And then to see, you know, that not only is it still going on, but to see the world that people like the DuPonts help to create, to see.
to see the fruits of that, because that's what Jeffrey I've seen is.
He is the fruits of that.
These people who live entirely separate lives from us, they don't care about us.
They don't even register us as human.
I don't even know if they register each other as human.
No, there's some other thing.
There's some other weird thing.
Some other weird thing.
The funny thing is, it finally got to the point where, like, you know,
my brother, who leans conservative, I was on the, I was driving to work today,
and I was telling them what this podcast was about.
And even he is finally like, some people have too much money.
It does something.
He's like, we did it, Joe.
That's great.
No, yeah, I think there's a level of wealth you get to where you start to resemble like one of those purebred show dogs and you're like not really a mammal anymore.
You're some other thing, right?
Yeah.
And like speaking of the history, which we're going to get into, it is astounding how far back this network that for simplicity's sake we'll call the EPSC network today goes.
and how far reaching it is.
But before we start, I wanted to share my sort of,
I think this will help us not spin out into conspiracy tinfoil hatland,
although that's pretty much where we're going to be the whole episode.
Yeah, I mean, I can speak about on all of that without a doubt.
So I wanted to share my sort of personal theory on like what Epstein was trying to do and accomplish.
And I'd love to hear sort of your thoughts on this.
my overall kind of most charitable like most reasonable take is that epstein was a pedophile
who was running a very extensive elder abuse scheme that made him very valuable to three if not
four different intelligence agencies sure my general take is that like he would convince
old men to give him money and throw parties for them full of children
and created so much blackmail material that at the very least, the CIA, the MI6,
the FSB and Russia and Mossad in Israel, we're all like, you work for us now.
That's my, you're our guy.
You're our guy.
That's basically my take.
You're on point.
If you really want to boil it down to like brass tax, I think you are on point considering
what we know right now.
Right.
Because if you'll notice, all of our opinion.
on Epstein and what Epstein did and what his game was, they change every time.
I've been hearing about Jeffrey Epstein since 2010, 2011.
Oh, yeah, he was like a 4chan boogeyman for a long time.
Not just 4chan.
I remember reading about the Lollity Express and the fucking New York Post, you know, riding the train.
You know, like this this stuff was talked to.
I mean, of course, they were doing it to try to, you know, smear Bill Clinton because that's,
that was their agenda.
But it's been talked about and bandied about.
for a very long time.
We've been asked, like, you know,
why don't you do an Epstein episode
or an Epstein series?
It's because the story's not over yet.
Like, we don't know.
But like, what's the percentage of emails
that we've gotten a look at right now, five?
1% of 1%?
Yeah, I mean, like, it's the tip of the iceberg.

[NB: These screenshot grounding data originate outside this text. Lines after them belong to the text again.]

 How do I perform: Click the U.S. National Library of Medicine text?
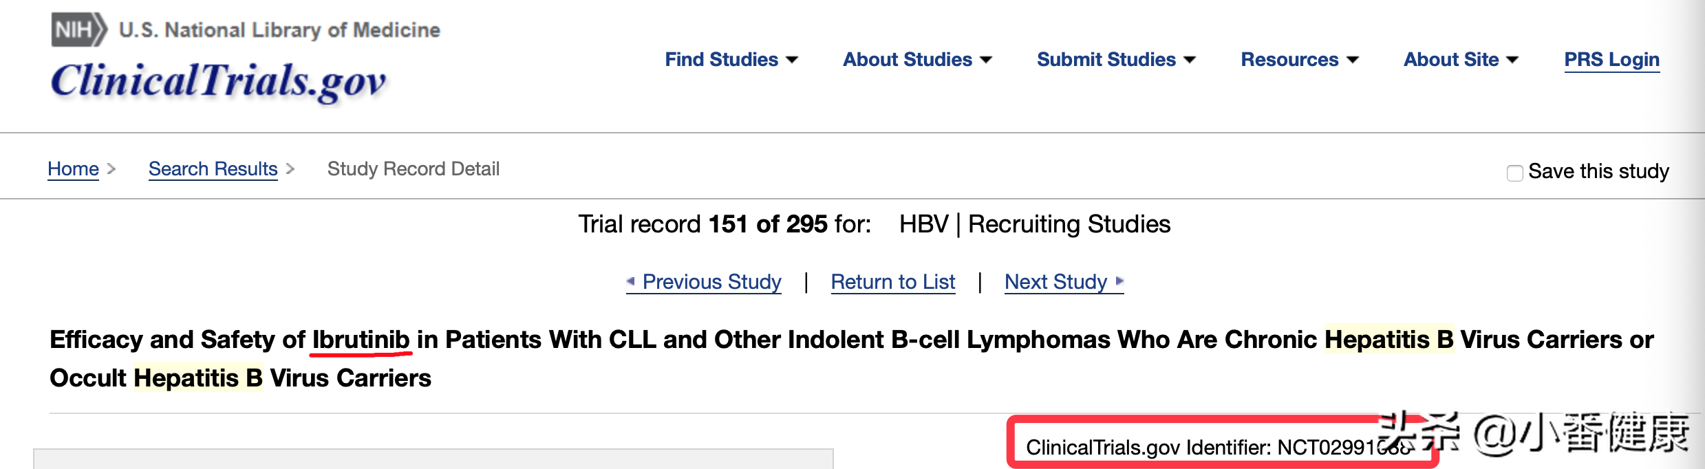coord(279,30)
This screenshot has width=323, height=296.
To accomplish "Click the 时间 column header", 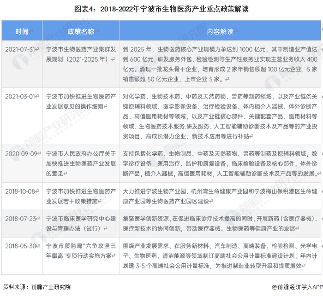I will pyautogui.click(x=22, y=31).
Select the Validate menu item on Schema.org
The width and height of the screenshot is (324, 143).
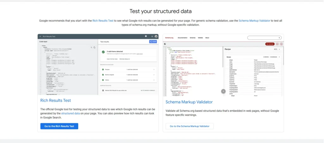click(x=200, y=38)
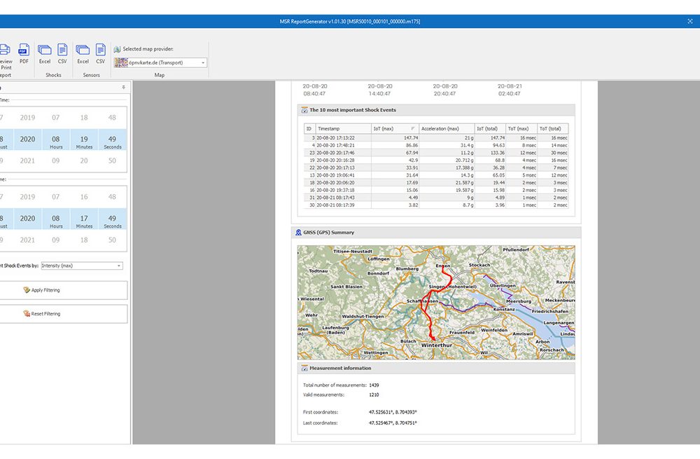Open the map provider dropdown
700x459 pixels.
tap(203, 63)
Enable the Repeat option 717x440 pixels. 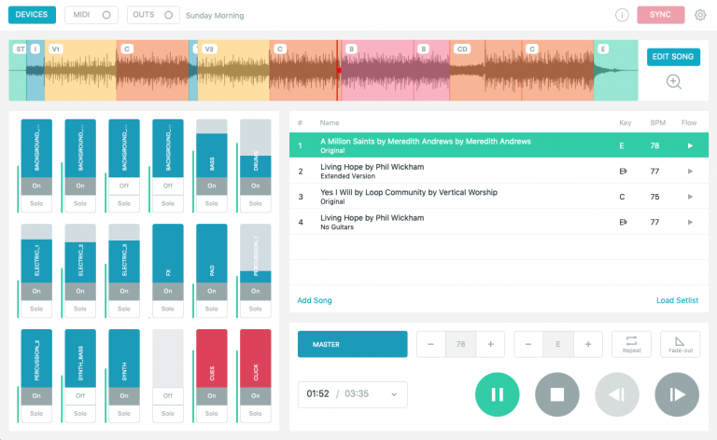(x=631, y=344)
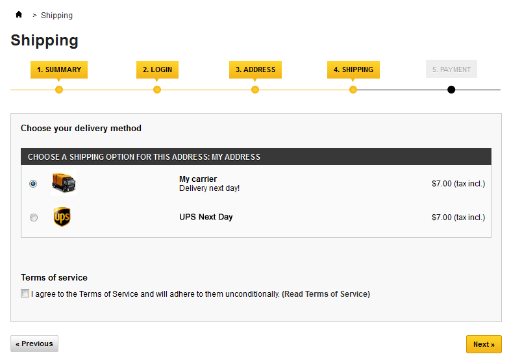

And yeah, that's what we've said on this show as well.
Like, it is very hard to talk about these things.
And just a little background on myself here
for people who might not know, like,
so because I spent, you know,
so many years covering radicalization around the world as a reporter.
I have mainly focused on that, which I did not even realize Epstein was a part of.
Like, I didn't really clock, like, when I was working on those stories about the far
right around the world, I didn't realize that, like, Epstein was connected.
I can't imagine what this is done to your brain, like, because someone who is a studied
radicalization.
Like, I can't imagine what this is done.
It has re-activated some, like, very insane, like, brain pathways that I believed I had
defeated when I stopped watching the history channel and getting high in college.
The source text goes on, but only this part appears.